Engineering anisotropic 3D tubular tissues with flexible thermoresponsive nanofabricated substrates

Tissue engineering aims to capture the structural and functional aspects of diverse tissue types in vitro. However, most approaches are limited in their ability to produce complex 3D geometries that are essential for tissue function. Tissues, such as the vasculature or chambers of the heart, often possess curved surfaces and hollow lumens that are difficult to recapitulate given their anisotropic architecture. Cell-sheet engineering techniques using thermoresponsive substrates provide a means to stack individual layers of cells with spatial control to create dense, scaffold-free tissues. In this study, we developed a novel method to fabricate complex 3D structures by layering multiple sheets of aligned cells onto flexible scaffolds and casting them into hollow tubular geometries using custom molds and gelatin hydrogels.

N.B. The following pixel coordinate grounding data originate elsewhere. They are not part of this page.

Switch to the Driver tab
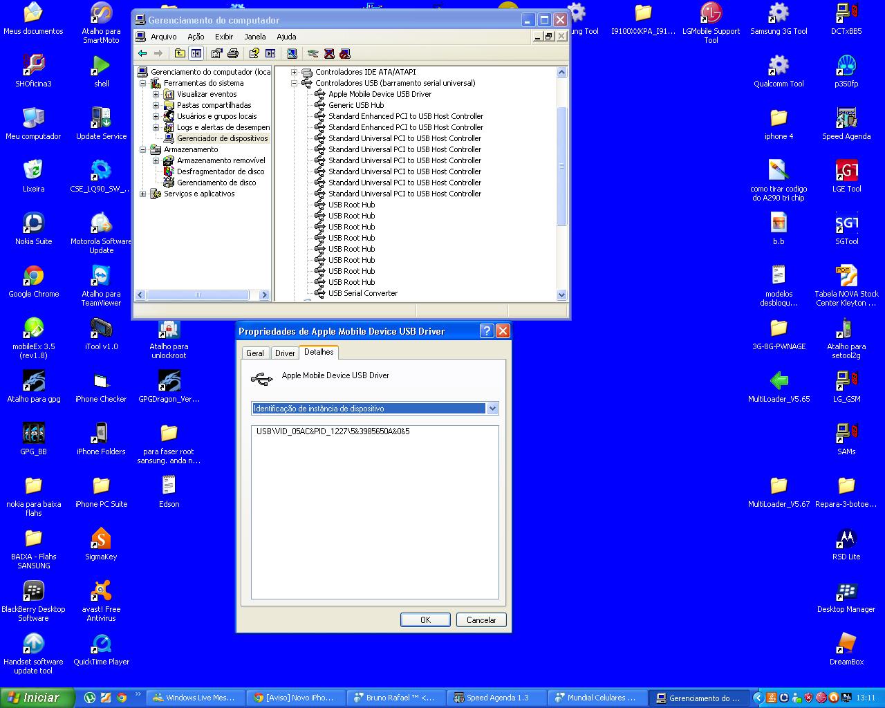 (x=285, y=353)
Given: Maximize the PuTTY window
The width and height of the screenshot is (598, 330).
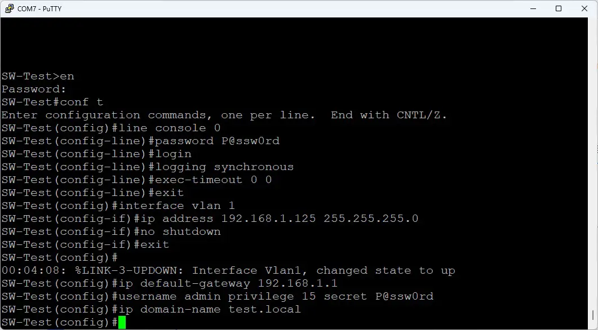Looking at the screenshot, I should coord(559,8).
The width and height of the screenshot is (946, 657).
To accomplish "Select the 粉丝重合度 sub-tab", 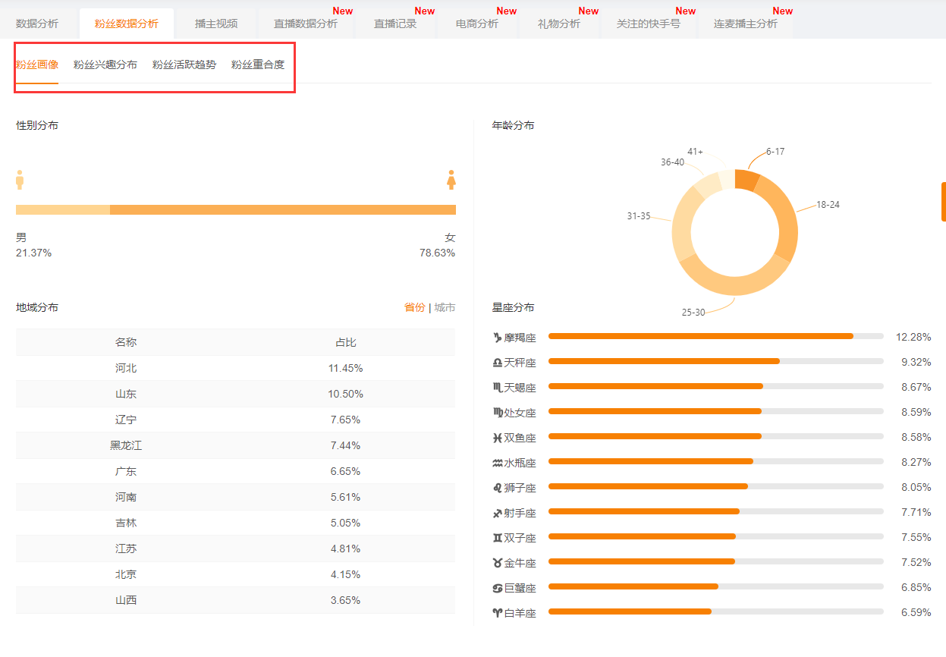I will click(x=258, y=64).
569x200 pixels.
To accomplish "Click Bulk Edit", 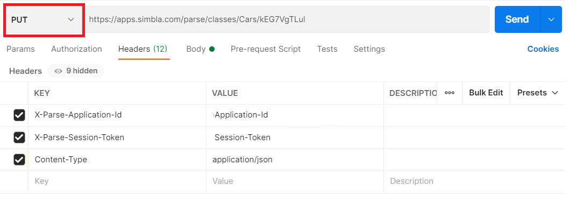I will coord(486,93).
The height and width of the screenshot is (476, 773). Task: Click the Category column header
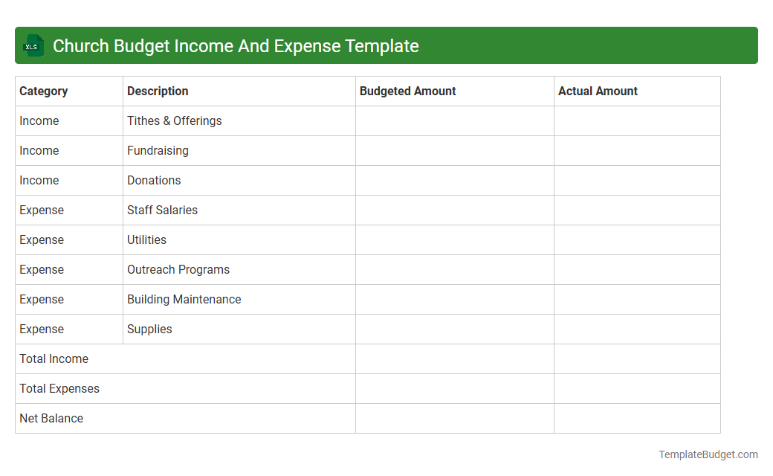point(44,91)
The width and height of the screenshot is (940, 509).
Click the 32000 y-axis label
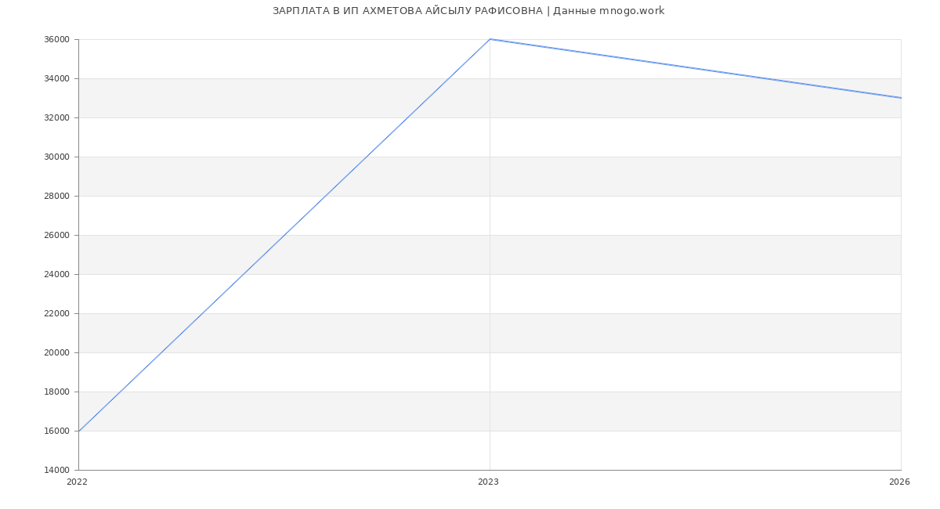[56, 118]
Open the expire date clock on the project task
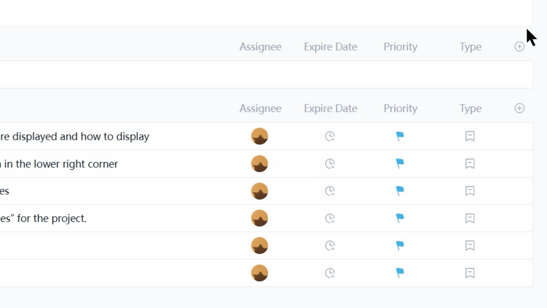Image resolution: width=547 pixels, height=308 pixels. [x=330, y=218]
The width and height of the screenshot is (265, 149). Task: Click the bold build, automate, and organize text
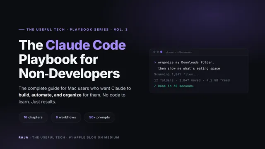(50, 95)
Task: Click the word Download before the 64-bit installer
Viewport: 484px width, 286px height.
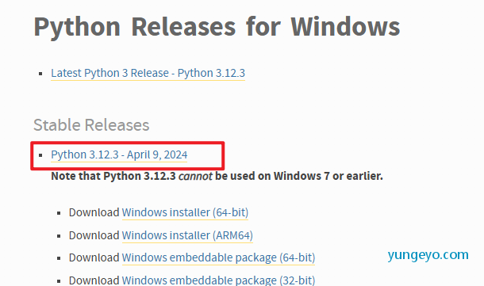Action: click(94, 212)
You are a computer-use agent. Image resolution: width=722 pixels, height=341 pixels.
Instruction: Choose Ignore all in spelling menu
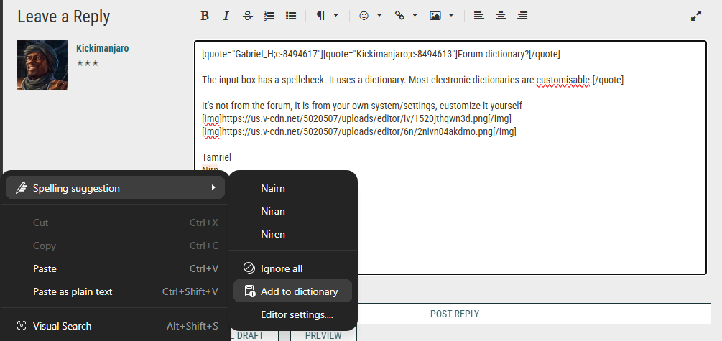293,268
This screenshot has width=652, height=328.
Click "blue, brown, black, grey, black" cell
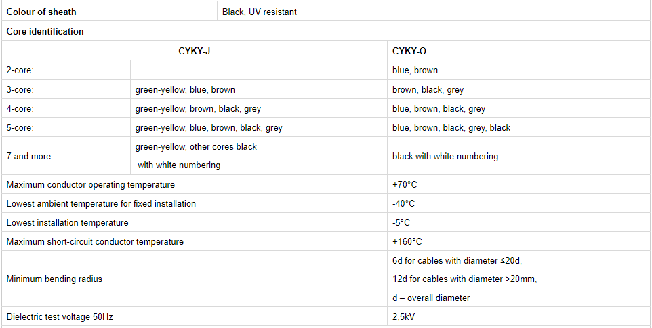pos(451,127)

To enable the fabrication of 3D tissues, we adapted our previously developed thermoresponsive nanopatterned cell-sheet technology by applying it to flexible substrates that could be folded as a form of tissue origami. We demonstrated the versatile nature of this platform by casting aligned sheets of smooth and cardiac muscle cells circumferentially around the surfaces of gelatin hydrogel tubes with hollow lumens. Additionally, we patterned skeletal muscle in the same fashion to recapitulate the 3D curvature that is observed in the muscles of the trunk. The circumferential cell patterning in each case was maintained after one week in culture and even encouraged organized skeletal myotube formation. Additionally, with the application of electrical field stimulation, skeletal myotubes began to assemble functional sarcomeres that could contract. Cardiac tubes could spontaneously contract and be paced for up to one month. Our flexible cell-sheet engineering approach provides an adaptable method to recapitulate more complex 3D geometries with tissue specific customization through the addition of different cell types, mold shapes, and hydrogels. By enabling the fabrication of scaled biomimetic models of human tissues, this approach could potentially be used to investigate tissue structure-function relationships, development, and maturation in the dish.